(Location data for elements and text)
┌──
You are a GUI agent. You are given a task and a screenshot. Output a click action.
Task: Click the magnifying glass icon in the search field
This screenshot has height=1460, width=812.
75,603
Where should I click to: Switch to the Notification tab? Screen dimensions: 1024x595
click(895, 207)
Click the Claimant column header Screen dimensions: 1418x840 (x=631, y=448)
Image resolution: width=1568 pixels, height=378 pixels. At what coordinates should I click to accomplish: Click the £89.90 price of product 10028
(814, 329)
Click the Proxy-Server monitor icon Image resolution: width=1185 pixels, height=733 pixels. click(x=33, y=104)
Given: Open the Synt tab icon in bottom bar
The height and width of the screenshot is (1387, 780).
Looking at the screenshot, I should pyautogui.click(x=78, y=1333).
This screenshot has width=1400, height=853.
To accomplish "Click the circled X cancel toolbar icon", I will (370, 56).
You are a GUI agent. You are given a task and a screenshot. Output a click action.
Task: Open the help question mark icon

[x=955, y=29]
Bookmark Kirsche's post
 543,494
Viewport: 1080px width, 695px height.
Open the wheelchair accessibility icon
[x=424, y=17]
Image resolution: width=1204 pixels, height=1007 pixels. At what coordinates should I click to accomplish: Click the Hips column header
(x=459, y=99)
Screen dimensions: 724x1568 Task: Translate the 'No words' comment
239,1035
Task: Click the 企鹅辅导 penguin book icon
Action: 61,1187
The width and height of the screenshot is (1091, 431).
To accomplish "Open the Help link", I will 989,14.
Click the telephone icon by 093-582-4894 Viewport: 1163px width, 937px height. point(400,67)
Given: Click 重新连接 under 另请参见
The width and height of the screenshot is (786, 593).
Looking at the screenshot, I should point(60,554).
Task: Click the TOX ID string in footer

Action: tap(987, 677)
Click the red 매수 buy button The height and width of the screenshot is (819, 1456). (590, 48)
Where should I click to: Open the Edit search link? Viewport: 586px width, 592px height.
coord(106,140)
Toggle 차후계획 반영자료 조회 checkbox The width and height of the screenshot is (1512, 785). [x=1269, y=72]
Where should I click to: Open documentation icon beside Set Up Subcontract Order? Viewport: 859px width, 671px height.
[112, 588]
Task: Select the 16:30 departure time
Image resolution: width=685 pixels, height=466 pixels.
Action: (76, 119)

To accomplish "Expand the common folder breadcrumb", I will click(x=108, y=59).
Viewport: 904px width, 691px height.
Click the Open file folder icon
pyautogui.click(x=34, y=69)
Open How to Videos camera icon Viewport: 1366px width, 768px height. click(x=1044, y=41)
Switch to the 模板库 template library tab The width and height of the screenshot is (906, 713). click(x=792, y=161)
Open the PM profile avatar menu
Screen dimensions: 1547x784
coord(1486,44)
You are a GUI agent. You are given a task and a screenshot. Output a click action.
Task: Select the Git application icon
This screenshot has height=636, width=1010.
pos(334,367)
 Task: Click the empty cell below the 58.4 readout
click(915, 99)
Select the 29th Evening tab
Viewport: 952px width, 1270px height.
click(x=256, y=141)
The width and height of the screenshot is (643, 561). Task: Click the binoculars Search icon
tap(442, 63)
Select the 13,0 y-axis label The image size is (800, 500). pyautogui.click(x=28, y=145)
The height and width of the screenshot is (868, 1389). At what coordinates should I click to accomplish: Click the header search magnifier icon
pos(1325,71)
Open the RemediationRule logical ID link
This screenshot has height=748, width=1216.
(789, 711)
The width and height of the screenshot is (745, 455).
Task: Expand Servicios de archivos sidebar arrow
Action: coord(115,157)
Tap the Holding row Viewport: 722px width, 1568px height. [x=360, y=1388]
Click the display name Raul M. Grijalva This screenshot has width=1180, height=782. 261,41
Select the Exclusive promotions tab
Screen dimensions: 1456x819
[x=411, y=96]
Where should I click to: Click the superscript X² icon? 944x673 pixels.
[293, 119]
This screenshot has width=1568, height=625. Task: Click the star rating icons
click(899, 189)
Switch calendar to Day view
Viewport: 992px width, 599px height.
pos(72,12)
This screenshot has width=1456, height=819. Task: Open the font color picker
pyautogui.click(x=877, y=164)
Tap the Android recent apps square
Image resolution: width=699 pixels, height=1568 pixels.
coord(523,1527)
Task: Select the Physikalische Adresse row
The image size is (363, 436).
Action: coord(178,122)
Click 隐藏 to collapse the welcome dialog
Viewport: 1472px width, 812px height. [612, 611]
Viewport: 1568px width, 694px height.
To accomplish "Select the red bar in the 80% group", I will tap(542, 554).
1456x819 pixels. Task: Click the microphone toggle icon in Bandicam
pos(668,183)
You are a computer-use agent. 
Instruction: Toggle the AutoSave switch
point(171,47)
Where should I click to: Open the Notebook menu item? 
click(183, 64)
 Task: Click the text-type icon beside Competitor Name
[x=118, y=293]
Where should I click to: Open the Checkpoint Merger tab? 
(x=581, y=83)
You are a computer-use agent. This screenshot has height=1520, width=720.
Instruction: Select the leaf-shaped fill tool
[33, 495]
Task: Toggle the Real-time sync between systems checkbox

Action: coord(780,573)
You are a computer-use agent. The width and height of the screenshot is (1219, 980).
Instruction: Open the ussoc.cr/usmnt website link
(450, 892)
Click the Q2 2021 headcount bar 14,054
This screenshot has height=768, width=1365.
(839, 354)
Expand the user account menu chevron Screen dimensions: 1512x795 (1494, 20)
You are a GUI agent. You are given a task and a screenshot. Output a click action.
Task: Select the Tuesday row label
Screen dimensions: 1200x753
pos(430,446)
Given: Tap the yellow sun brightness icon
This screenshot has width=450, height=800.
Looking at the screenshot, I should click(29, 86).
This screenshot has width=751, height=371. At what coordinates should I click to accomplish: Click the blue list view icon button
└──
▶ SET TASK
Lay out every line of the entries above as a Markdown table with the columns Row and Entry line, numbering the rows in order and leaving out blank lines.

▶ IN RESPONSE
| Row | Entry line |
|---|---|
| 1 | You are a GUI agent. You are given a task and a screenshot. Output a click action. |
| 2 | Task: Click the magnifying glass icon in the search field |
| 3 | This screenshot has height=1460, width=812. |
| 4 | 75,603 |
| 5 | Where should I click to: Switch to the Notification tab? Screen dimensions: 1024x595 |
| 6 | click(895, 207) |
| 7 | Click the Claimant column header Screen dimensions: 1418x840 (x=631, y=448) |
| 8 | Image resolution: width=1568 pixels, height=378 pixels. At what coordinates should I click to accomplish: Click the £89.90 price of product 10028 |
| 9 | (814, 329) |
| 10 | Click the Proxy-Server monitor icon Image resolution: width=1185 pixels, height=733 pixels. click(x=33, y=104) |
| 11 | Given: Open the Synt tab icon in bottom bar |
| 12 | The height and width of the screenshot is (1387, 780). |
| 13 | Looking at the screenshot, I should pyautogui.click(x=78, y=1333). |
| 14 | This screenshot has width=1400, height=853. |
| 15 | To accomplish "Click the circled X cancel toolbar icon", I will (370, 56). |
| 16 | You are a GUI agent. You are given a task and a screenshot. Output a click action. |
| 17 | Task: Open the help question mark icon |
| 18 | [x=955, y=29] |
| 19 | Bookmark Kirsche's post |
| 20 |  543,494 |
| 21 | Viewport: 1080px width, 695px height. |
| 22 | Open the wheelchair accessibility icon |
| 23 | [x=424, y=17] |
| 24 | Image resolution: width=1204 pixels, height=1007 pixels. At what coordinates should I click to accomplish: Click the Hips column header |
| 25 | (x=459, y=99) |
| 26 | Screen dimensions: 724x1568 Task: Translate the 'No words' comment |
| 27 | 239,1035 |
| 28 | Task: Click the 企鹅辅导 penguin book icon |
| 29 | Action: 61,1187 |
| 30 | The width and height of the screenshot is (1091, 431). |
| 31 | To accomplish "Open the Help link", I will 989,14. |
| 32 | Click the telephone icon by 093-582-4894 Viewport: 1163px width, 937px height. point(400,67) |
| 33 | Given: Click 重新连接 under 另请参见 |
| 34 | The width and height of the screenshot is (786, 593). |
| 35 | Looking at the screenshot, I should point(60,554). |
| 36 | Task: Click the TOX ID string in footer |
| 37 | Action: tap(987, 677) |
| 38 | Click the red 매수 buy button The height and width of the screenshot is (819, 1456). (590, 48) |
| 39 | Where should I click to: Open the Edit search link? Viewport: 586px width, 592px height. |
| 40 | coord(106,140) |
| 41 | Toggle 차후계획 반영자료 조회 checkbox The width and height of the screenshot is (1512, 785). [x=1269, y=72] |
| 42 | Where should I click to: Open documentation icon beside Set Up Subcontract Order? Viewport: 859px width, 671px height. |
| 43 | [112, 588] |
| 44 | Task: Select the 16:30 departure time |
| 45 | Image resolution: width=685 pixels, height=466 pixels. |
| 46 | Action: (76, 119) |
| 47 | To accomplish "Expand the common folder breadcrumb", I will click(x=108, y=59). |
| 48 | Viewport: 904px width, 691px height. |
| 49 | Click the Open file folder icon |
| 50 | pyautogui.click(x=34, y=69) |
| 51 | Open How to Videos camera icon Viewport: 1366px width, 768px height. click(x=1044, y=41) |
| 52 | Switch to the 模板库 template library tab The width and height of the screenshot is (906, 713). click(x=792, y=161) |
| 53 | Open the PM profile avatar menu |
| 54 | Screen dimensions: 1547x784 |
| 55 | coord(1486,44) |
| 56 | You are a GUI agent. You are given a task and a screenshot. Output a click action. |
| 57 | Task: Select the Git application icon |
| 58 | This screenshot has height=636, width=1010. |
| 59 | pos(334,367) |
| 60 |  Task: Click the empty cell below the 58.4 readout |
| 61 | click(915, 99) |
| 62 | Select the 29th Evening tab |
| 63 | Viewport: 952px width, 1270px height. |
| 64 | click(x=256, y=141) |
| 65 | The width and height of the screenshot is (643, 561). Task: Click the binoculars Search icon |
| 66 | tap(442, 63) |
| 67 | Select the 13,0 y-axis label The image size is (800, 500). pyautogui.click(x=28, y=145) |
| 68 | The height and width of the screenshot is (868, 1389). At what coordinates should I click to accomplish: Click the header search magnifier icon |
| 69 | pos(1325,71) |
| 70 | Open the RemediationRule logical ID link |
| 71 | This screenshot has height=748, width=1216. |
| 72 | (789, 711) |
| 73 | The width and height of the screenshot is (745, 455). |
| 74 | Task: Expand Servicios de archivos sidebar arrow |
| 75 | Action: coord(115,157) |
| 76 | Tap the Holding row Viewport: 722px width, 1568px height. [x=360, y=1388] |
| 77 | Click the display name Raul M. Grijalva This screenshot has width=1180, height=782. 261,41 |
| 78 | Select the Exclusive promotions tab |
| 79 | Screen dimensions: 1456x819 |
| 80 | [x=411, y=96] |
| 81 | Where should I click to: Click the superscript X² icon? 944x673 pixels. |
| 82 | [293, 119] |
| 83 | This screenshot has width=1568, height=625. Task: Click the star rating icons |
| 84 | click(899, 189) |
| 85 | Switch calendar to Day view |
| 86 | Viewport: 992px width, 599px height. |
| 87 | pos(72,12) |
| 88 | This screenshot has width=1456, height=819. Task: Open the font color picker |
| 89 | pyautogui.click(x=877, y=164) |
| 90 | Tap the Android recent apps square |
| 91 | Image resolution: width=699 pixels, height=1568 pixels. |
| 92 | coord(523,1527) |
| 93 | Task: Select the Physikalische Adresse row |
| 94 | The image size is (363, 436). |
| 95 | Action: coord(178,122) |
| 96 | Click 隐藏 to collapse the welcome dialog |
| 97 | Viewport: 1472px width, 812px height. [612, 611] |
| 98 | Viewport: 1568px width, 694px height. |
| 99 | To accomplish "Select the red bar in the 80% group", I will tap(542, 554). |
| 100 | 1456x819 pixels. Task: Click the microphone toggle icon in Bandicam |
| 101 | pos(668,183) |
| 102 | You are a computer-use agent.  |
| 103 | Instruction: Toggle the AutoSave switch |
| 104 | point(171,47) |
| 105 | Where should I click to: Open the Notebook menu item?  |
| 106 | click(183, 64) |
| 107 |  Task: Click the text-type icon beside Competitor Name |
| 108 | [x=118, y=293] |
| 109 | Where should I click to: Open the Checkpoint Merger tab?  |
| 110 | (x=581, y=83) |
| 111 | You are a computer-use agent. This screenshot has height=1520, width=720. |
| 112 | Instruction: Select the leaf-shaped fill tool |
| 113 | [33, 495] |
| 114 | Task: Toggle the Real-time sync between systems checkbox |
| 115 | Action: coord(780,573) |
| 116 | You are a computer-use agent. The width and height of the screenshot is (1219, 980). |
| 117 | Instruction: Open the ussoc.cr/usmnt website link |
| 118 | (450, 892) |
| 119 | Click the Q2 2021 headcount bar 14,054 |
| 120 | This screenshot has height=768, width=1365. |
| 121 | (839, 354) |
| 122 | Expand the user account menu chevron Screen dimensions: 1512x795 (1494, 20) |
| 123 | You are a GUI agent. You are given a task and a screenshot. Output a click action. |
| 124 | Task: Select the Tuesday row label |
| 125 | Screen dimensions: 1200x753 |
| 126 | pos(430,446) |
| 127 | Given: Tap the yellow sun brightness icon |
| 128 | This screenshot has width=450, height=800. |
| 129 | Looking at the screenshot, I should click(29, 86). |
| 130 | This screenshot has width=751, height=371. At what coordinates should I click to accomplish: Click the blue list view icon button |